Todas as manobras centralizadoras são apresentadas com uma lógica intransponível. A criação de um ministro europeu da Economia e das Finanças é como o toque de Midas que faltava para solucionar de uma penada a maldita crise, decidindo directamente, sem delongas nem estorvos, de preferência suprimindo incómodas exigências de unanimidades, assuntos que algumas vezes tropeçam nas resistências de governos e, sobretudo, de povos. Quem o explica desta maneira tão clara é o comissário Moedas, a mão negra do anterior e defunto governo português ora manipulando cordelinhos dentro da equipa de Juncker.

E se já existe uma espécie de ministra europeia dos Negócios Estrangeiros – que age igualmente como ministra da Defesa ao serviço da NATO – parece ainda mais lógico que se crie um ministro da Economia e das Finanças inserido na estrutura ditatorial encimada pelo não eleito Banco Central Europeu e ao serviço dos impérios apátridas do dinheiro e da especulação. Nada mais natural, entretanto, que o super ministro da Economia e Finanças seja também o chefe do Eurogrupo, ocupando-se do bem-estar da moeda única.

Com um super ministro destes reforça-se ainda a missão do tratado orçamental; isto é, os governos e os parlamentos dos países nunca mais precisarão de perder tempo e energia negocial com os orçamentos dos seus Estados. E, noutro plano, também não necessitarão de se preocupar com o andamento da economia, com a definição e aplicação de planos e projectos económicos; o ministro federal, com as suas visão e eficácia globais, ditará o que houver a ditar, repartindo as tarefas produtivas que houver a repartir, dentro das necessidades, interesses e exigências dos supra citados impérios.

Correndo o risco de perder o emprego, mas obedecendo a quem se deve obedecer na União Europeia que existe, Jean-Claude Juncker sugeriu a fusão dos cargos de presidente da Comissão e do Conselho Europeu. Se centralizar o poder de decisão é o mote, então o caminho óbvio é criar um cargo de primeiro- ministro europeu – embora com outra designação qualquer – capaz de aliviar os chefes de governo eleitos nos Estados membros de muitas tarefas que lhes provocam, ou não, dores de cabeça.

Façamos então um ponto da situação aplicando o plano de Juncker ao quadro existente: os governos nacionais deixarão de se ocupar de política externa, assuntos militares e de Defesa (nas mãos da NATO), da economia, das finanças, orçamento, impostos e moeda; e serão guiados por um super primeiro-ministro designado para o topo da pirâmide executiva supranacional.

Sem qualquer desprimor, os primeiros-ministros dos Estados membros da União Europeia passarão a ser presidentes de autarquias regionais que terão a seu cargo o que resta de Estados transformados em meras parcerias público-privadas, com os encargos suportados pelos cidadãos.
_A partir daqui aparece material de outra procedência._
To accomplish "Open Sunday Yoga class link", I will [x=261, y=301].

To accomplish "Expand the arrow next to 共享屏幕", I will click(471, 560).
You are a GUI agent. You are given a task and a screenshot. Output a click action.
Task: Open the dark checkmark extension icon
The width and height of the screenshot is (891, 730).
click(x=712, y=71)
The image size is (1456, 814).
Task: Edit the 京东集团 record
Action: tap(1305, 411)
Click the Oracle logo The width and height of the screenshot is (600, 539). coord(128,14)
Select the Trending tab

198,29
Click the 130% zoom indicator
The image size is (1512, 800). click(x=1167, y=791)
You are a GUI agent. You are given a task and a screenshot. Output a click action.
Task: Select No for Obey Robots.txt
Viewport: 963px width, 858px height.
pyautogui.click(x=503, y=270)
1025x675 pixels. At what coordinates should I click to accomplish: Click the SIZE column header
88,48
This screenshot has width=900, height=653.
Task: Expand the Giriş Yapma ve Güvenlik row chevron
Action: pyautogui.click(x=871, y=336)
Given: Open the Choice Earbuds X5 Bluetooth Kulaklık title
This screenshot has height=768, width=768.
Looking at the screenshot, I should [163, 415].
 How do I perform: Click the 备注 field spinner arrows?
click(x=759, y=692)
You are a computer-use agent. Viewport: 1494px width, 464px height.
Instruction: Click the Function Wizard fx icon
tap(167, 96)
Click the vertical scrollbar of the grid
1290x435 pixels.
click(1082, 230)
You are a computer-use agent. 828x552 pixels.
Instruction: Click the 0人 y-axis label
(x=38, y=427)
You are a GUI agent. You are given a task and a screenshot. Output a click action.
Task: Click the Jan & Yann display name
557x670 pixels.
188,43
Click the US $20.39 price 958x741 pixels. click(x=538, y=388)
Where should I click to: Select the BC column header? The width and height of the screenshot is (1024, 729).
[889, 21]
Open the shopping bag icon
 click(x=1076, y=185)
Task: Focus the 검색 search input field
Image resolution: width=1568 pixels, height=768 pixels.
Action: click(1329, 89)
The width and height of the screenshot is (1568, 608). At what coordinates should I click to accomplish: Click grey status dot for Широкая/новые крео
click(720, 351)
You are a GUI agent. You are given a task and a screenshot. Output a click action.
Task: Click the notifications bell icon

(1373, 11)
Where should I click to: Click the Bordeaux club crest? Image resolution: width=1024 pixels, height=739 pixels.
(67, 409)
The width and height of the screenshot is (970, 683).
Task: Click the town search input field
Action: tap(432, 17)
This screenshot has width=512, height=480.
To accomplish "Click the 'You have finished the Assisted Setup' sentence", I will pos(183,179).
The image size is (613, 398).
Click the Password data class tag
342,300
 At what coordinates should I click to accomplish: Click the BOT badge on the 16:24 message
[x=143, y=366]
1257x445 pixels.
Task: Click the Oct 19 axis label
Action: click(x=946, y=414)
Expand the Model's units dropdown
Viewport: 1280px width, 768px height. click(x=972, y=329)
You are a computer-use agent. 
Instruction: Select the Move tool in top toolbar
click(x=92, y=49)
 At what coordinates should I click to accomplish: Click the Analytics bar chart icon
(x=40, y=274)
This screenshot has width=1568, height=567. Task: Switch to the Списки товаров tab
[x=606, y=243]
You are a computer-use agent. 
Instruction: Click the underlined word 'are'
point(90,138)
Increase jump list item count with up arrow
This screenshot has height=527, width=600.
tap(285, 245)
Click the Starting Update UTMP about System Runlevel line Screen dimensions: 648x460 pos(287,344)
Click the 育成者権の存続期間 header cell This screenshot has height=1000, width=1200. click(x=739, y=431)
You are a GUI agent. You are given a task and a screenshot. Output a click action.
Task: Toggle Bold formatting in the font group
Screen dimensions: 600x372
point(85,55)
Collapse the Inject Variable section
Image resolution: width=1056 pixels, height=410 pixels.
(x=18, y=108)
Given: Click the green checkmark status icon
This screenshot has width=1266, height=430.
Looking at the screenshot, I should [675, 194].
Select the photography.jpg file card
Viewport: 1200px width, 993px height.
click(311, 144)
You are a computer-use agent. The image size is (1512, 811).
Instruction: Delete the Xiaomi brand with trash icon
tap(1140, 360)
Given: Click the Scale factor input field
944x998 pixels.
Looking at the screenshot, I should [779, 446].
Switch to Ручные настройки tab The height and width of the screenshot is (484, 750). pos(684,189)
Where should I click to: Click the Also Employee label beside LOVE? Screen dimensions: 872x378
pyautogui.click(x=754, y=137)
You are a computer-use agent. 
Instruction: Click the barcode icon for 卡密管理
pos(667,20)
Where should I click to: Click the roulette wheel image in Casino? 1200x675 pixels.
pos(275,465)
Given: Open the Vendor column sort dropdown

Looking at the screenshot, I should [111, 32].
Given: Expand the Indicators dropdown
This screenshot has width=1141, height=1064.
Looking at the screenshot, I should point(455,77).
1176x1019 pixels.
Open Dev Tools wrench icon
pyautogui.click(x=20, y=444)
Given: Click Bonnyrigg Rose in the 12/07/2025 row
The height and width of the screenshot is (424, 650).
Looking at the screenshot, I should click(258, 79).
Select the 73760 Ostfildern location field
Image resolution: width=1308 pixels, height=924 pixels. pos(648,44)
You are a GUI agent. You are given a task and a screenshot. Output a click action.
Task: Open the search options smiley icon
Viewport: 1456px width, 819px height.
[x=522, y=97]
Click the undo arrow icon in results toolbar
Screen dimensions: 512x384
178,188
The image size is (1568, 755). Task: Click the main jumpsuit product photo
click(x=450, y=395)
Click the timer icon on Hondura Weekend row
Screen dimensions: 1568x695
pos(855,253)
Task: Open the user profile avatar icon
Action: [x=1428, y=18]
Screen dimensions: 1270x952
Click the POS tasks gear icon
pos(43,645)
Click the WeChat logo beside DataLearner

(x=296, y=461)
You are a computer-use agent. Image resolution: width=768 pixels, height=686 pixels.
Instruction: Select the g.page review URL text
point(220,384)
É a essência do pesadelo federalista transposta para a realidade.

Na comunicação feita em Estrasburgo o presidente da Comissão Europeia ainda formulou mais um pressuposto inerente a um ataque em força da besta federalista: que até 2020 todos os Estados-membros tenham o Euro como moeda, acolhendo-se assim sob a asa protectora da águia imperial alemã através do todo-poderoso Banco Central Europeu.

Talvez seja este o item mais delicado do primeiro andamento do golpe protagonizado por Juncker. Nada que não se resolva, porém, se nos recordarmos da riquíssima panóplia de instrumentos para quebrar resistências nacionais que os chefes europeus têm aprimorado, como por exemplo a chantagem, as sanções e castigos, a asfixia financeira, as ameaças de isolamento, os juros de mercado, a descredibilização através da xenofobia, as agências de notação e afins.

Avança o federalismo, escoam-se as soberanias nacionais. É verdadeiramente isto que está em causa quando se debate a saída da União Europeia. Trata-se, como está em voga dizer-se, da questão fracturante essencial: sermos ou não cidadãos livres de países soberanos, com tudo o que isso implica. Se as escolhas democráticas que fazemos através do voto já hoje pouco contam para decidir seja o que for, imaginem o seu valor se as sugestões encomendadas a Juncker forem levadas até às últimas consequências.

É claro que estamos perante um golpe supranacional. Apesar disso, pode ser combatido à escala nacional.

Para o conseguir há que fazer valer a soberania que ainda nos resta.